Der steirische Agrarlandesrat Johann Seitinger (ÖVP) pflichtet ihr bei: „Es geht noch um die eine oder andere vertragliche Situation, aber im Grunde genommen sind wird bereit, diesen Schritt nach vorne zu gehen, eine zweite solche Chance wird es so bald nicht geben.“ Niederösterreichs Landeshauptfrau-Stellvertreter Stephan Pernkopf (ÖVP) weist auf die Sehnsucht nach der Natur hin, die durch die Pandemie weiter gestiegen sei: „Wenn wir dieses Symbol dafür in Zukunft noch größer bewahren können, dann ist uns – in Niederösterreich und der Steiermark gemeinsam – etwas gelungen für alle Menschen in Österreich.“

Großteil der Fläche kommt von den Bundesforsten

Eine zentrale Rolle spielen die Österreichischen Bundesforste, denen der Großteil dieser Fläche gehört – und damit der Republik Österreich. Landwirtschaftsministerin Elisabeth Köstinger (ÖVP), in deren Ressort die Bundesforste fallen, zeigt sich zufrieden: „Dieses Gebiet ist absolut schützenswert. Es ist schön, dass es eine so große Fläche noch gibt, die ein reines Wildnisgebiet ist. Die länderübergreifende Einigung nach vielen Jahren der Gespräche macht stolz, dass es gelungen ist, diesen Naturschatz zu bewahren.“

Baumwurzeln im Urwald Rothwald im Wildnisgebiet Dürrenstein
Werner Gamerith
Das Wildnisgebiet Dürrenstein beheimatet einen der letzten echten Urwälder Europas

Alles deutet also darauf hin, dass das Wildnisgebiet schon bald doppelt so groß sein wird wie bisher. Christoph Leditznig, der Geschaftsführer des Wildnisgebietes, rechnet mit einer endgültigen Umsetzung im Sommer. Schon jetzt werde das Team um einige Mitarbeiter erweitert, eine neue Mitarbeiterin habe ihren Sitz in Graz, um die direkte Verbindung zu haben, so Leditznig. Und wenn das Haus der Wildnis in Lunz zum Besuchermagneten wird, kann die Ausstellungsfläche ebenfalls verdoppelt werden.

Naturgeschichte über Jahrtausende

Die Geschichte des Wildnisgebietes beginnt in der Eiszeit. Der sogenannte Rothwald, der so heißt, weil er der Bankiersfamilie Rothschild gehörte, war nie genützt worden und ist somit seit der Eiszeit unberührt. Die Rothschilds stellten ihn unter Schutz, damit dies auch so bleibt. Dieser 500 Hektar große Rothwald, einer der letzten echten Urwälder Europas, bildet den Kern des Wildnisgebietes. Das wurde im Jahr 2002 mit 2.500 Hektar Fläche gegründet, im Jahr 2013 wurde es auf 3.500 Hektar erweitert.

Im Jahr 2017 verlieh ihm die UNESCO – im Zusammenhang mit dem Nationalpark Kalkalpen und weiteren Buchenwäldern Europas – den Status eines „Weltnaturerbes“. Es ist das erste und bislang einzige in Österreich. Der nächste Schritt ist die jetzt bevorstehende Erweiterung von 3.500 auf 7.000 Hektar Fläche – von Niederösterreichs südlichem Mostviertel hinab in die Steiermark bis nach Wildalpen.

____

__Arbeitsaufträge__
A - Schreiben Sie aus dem Text über das Wildnisgebiet Dürrenstein den Abschnitt von „Baumwurzeln im Urwald“ bis „ebenfalls verdoppelt werden.“ wortgetreu ab.
B - Prüfen Sie anhand des Textes über das Wildnisgebiet Dürrenstein, ob die folgenden Aussagen zutreffen. Antworten Sie jeweils mit Ja oder Nein und zitieren Sie die entscheidenden Worte wörtlich.
(i) Das Wildnisgebiet wurde im Jahr 2002 mit 2.500 Hektar Fläche gegründet.
(ii) Der Rothwald umfasst 1.000 Hektar.
(iii) Den Status eines „Weltnaturerbes“ erhielt das Gebiet im Jahr 2013.
Die Datensätze werden hierfür nicht gebraucht.

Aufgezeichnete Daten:
____

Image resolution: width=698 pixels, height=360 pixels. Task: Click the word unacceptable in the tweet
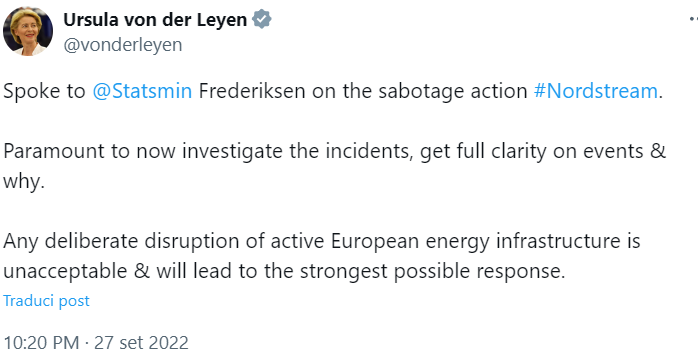[65, 271]
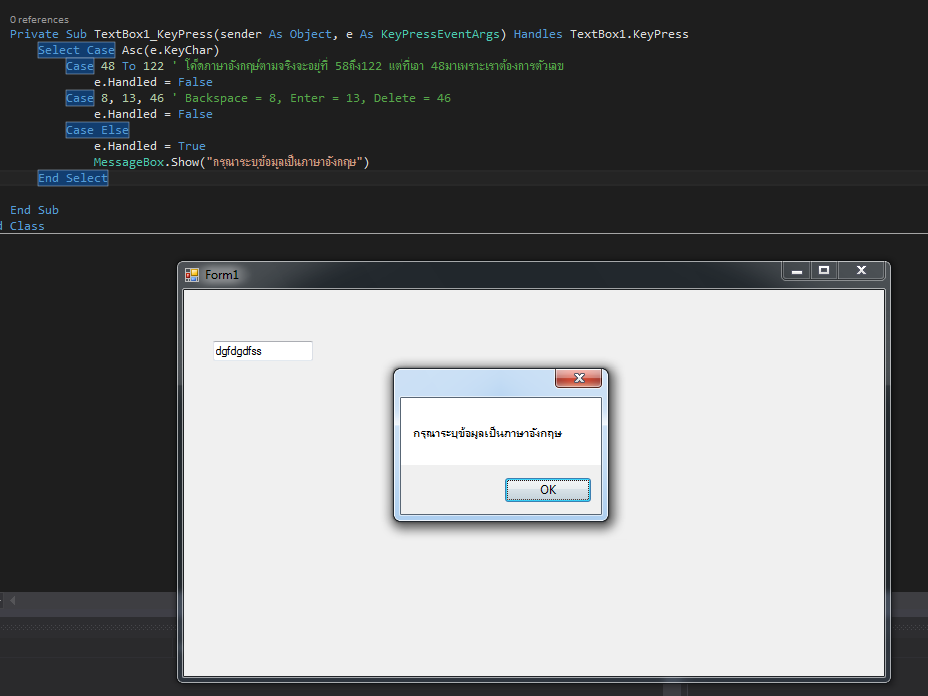Viewport: 928px width, 696px height.
Task: Click MessageBox in the MessageBox.Show call
Action: (128, 162)
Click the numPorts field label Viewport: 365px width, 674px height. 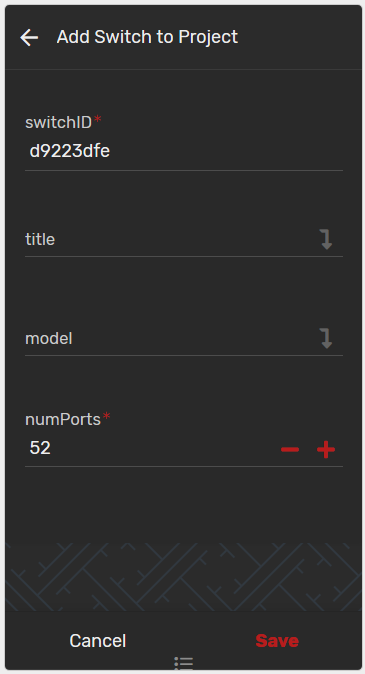coord(63,419)
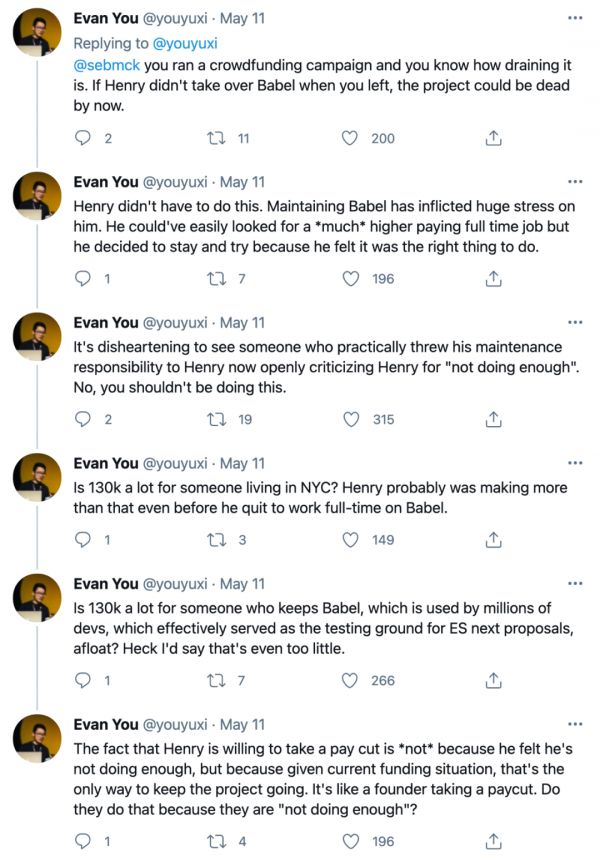The image size is (600, 861).
Task: Open more options on 'Henry didn't have to' tweet
Action: (574, 182)
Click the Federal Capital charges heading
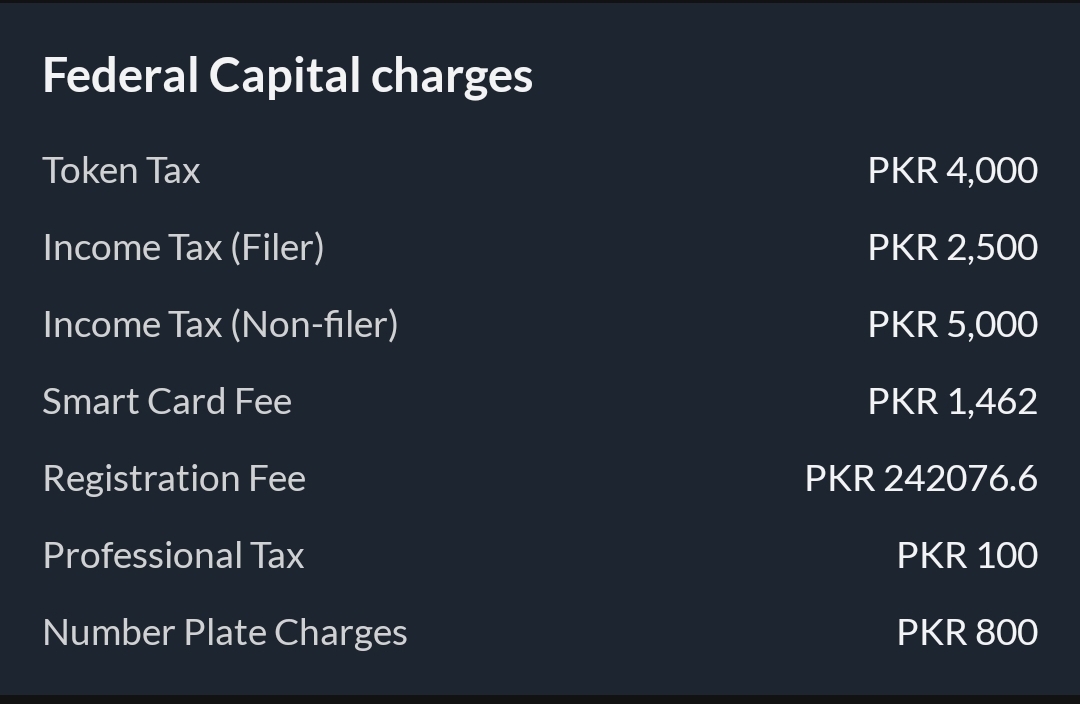The width and height of the screenshot is (1080, 704). (287, 76)
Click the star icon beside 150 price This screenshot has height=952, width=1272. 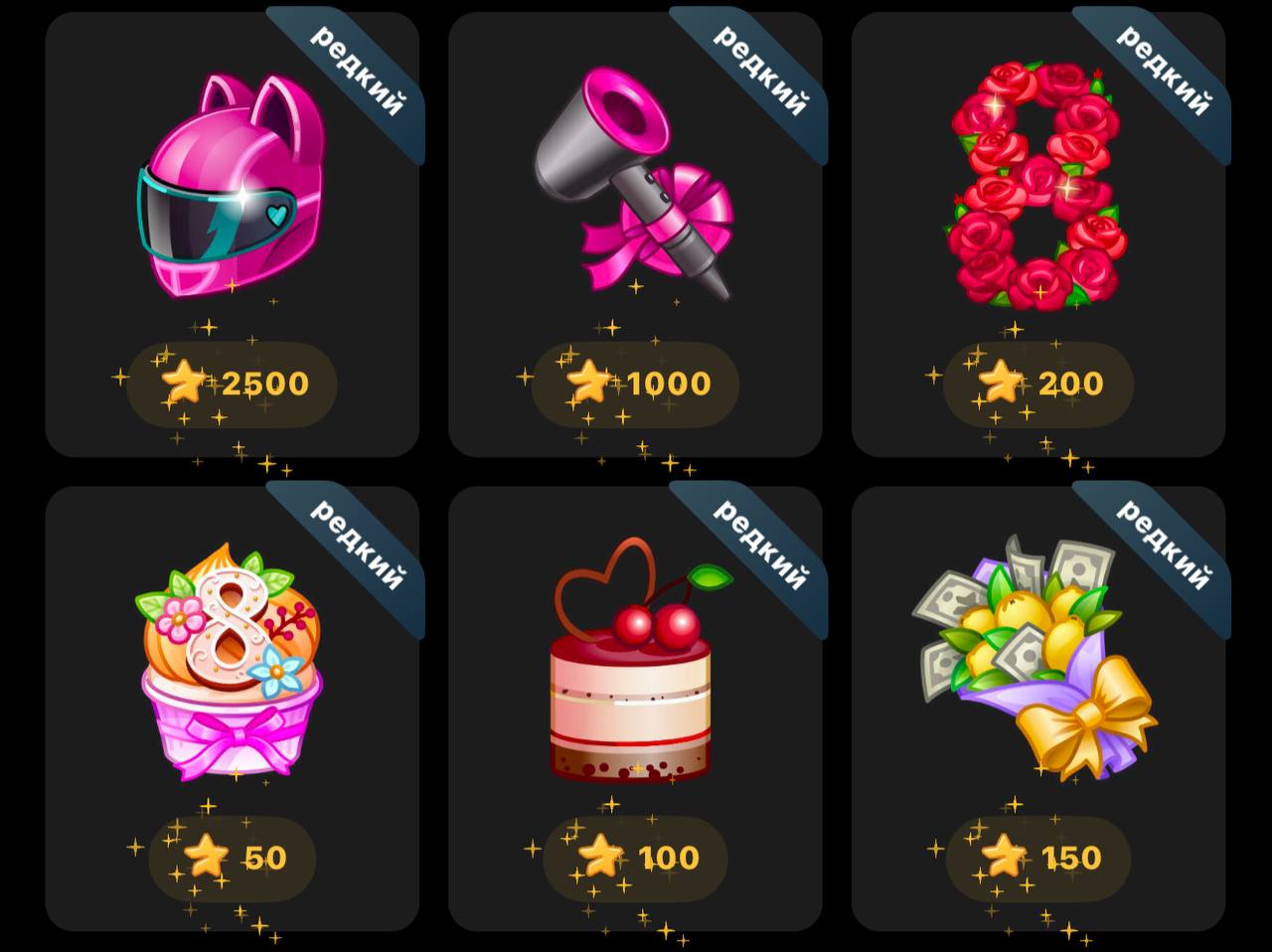click(x=1004, y=857)
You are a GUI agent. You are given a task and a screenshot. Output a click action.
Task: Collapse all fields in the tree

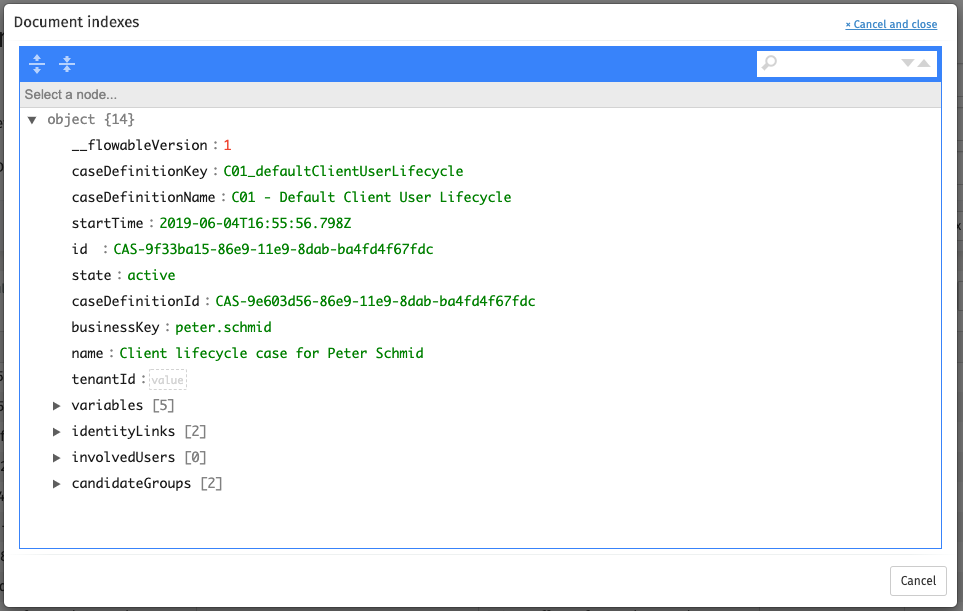click(x=67, y=64)
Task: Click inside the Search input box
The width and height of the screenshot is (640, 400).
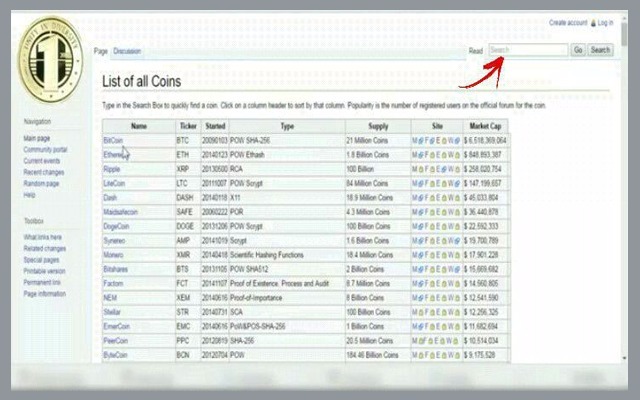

____

__Antworten__
A -
Baumwurzeln im Urwald Rothwald im Wildnisgebiet Dürrenstein
Werner Gamerith
Das Wildnisgebiet Dürrenstein beheimatet einen der letzten echten Urwälder Europas

Alles deutet also darauf hin, dass das Wildnisgebiet schon bald doppelt so groß sein wird wie bisher. Christoph Leditznig, der Geschaftsführer des Wildnisgebietes, rechnet mit einer endgültigen Umsetzung im Sommer. Schon jetzt werde das Team um einige Mitarbeiter erweitert, eine neue Mitarbeiterin habe ihren Sitz in Graz, um die direkte Verbindung zu haben, so Leditznig. Und wenn das Haus der Wildnis in Lunz zum Besuchermagneten wird, kann die Ausstellungsfläche ebenfalls verdoppelt werden.

B -
(i) Ja: „Das wurde im Jahr 2002 mit 2.500 Hektar Fläche gegründet“
(ii) Nein: „Dieser 500 Hektar große Rothwald“
(iii) Nein: „Im Jahr 2017 verlieh ihm die UNESCO“